● **Requirement**: Within the entries that follow, show each line where the word "will" occurs.
::::
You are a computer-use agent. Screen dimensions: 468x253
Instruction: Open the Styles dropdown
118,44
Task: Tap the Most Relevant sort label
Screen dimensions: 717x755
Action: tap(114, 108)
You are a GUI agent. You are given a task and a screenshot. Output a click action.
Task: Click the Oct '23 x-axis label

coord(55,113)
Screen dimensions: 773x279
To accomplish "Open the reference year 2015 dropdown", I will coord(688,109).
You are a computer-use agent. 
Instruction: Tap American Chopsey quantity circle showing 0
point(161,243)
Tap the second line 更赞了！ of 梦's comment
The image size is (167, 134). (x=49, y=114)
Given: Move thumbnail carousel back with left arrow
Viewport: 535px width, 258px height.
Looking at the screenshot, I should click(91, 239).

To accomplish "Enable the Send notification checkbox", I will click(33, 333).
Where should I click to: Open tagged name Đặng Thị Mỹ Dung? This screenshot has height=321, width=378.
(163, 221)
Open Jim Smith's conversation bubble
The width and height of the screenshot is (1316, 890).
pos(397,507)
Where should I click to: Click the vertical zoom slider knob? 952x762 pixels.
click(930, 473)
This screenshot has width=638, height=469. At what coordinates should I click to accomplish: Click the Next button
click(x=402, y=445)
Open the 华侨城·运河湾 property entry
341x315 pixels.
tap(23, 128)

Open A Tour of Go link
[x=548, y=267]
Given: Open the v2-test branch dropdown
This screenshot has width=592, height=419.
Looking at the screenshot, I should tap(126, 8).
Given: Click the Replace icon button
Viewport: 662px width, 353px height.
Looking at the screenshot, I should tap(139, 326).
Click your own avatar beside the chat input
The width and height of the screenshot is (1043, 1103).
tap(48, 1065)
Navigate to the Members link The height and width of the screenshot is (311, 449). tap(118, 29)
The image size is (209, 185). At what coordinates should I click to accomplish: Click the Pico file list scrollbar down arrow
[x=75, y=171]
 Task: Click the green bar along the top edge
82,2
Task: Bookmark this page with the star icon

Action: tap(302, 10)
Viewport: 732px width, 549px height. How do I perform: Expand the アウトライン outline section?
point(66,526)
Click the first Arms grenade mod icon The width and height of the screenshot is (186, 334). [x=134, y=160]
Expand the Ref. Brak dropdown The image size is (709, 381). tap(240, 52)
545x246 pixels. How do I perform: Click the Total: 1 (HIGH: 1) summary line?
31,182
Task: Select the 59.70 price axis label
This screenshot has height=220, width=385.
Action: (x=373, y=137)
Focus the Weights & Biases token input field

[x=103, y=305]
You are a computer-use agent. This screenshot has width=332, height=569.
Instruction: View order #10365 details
::::
● **Response box**:
To accomplish "Open the reference year 2015 dropdown", I will coord(688,109).
To accomplish "Enable the Send notification checkbox", I will click(33, 333).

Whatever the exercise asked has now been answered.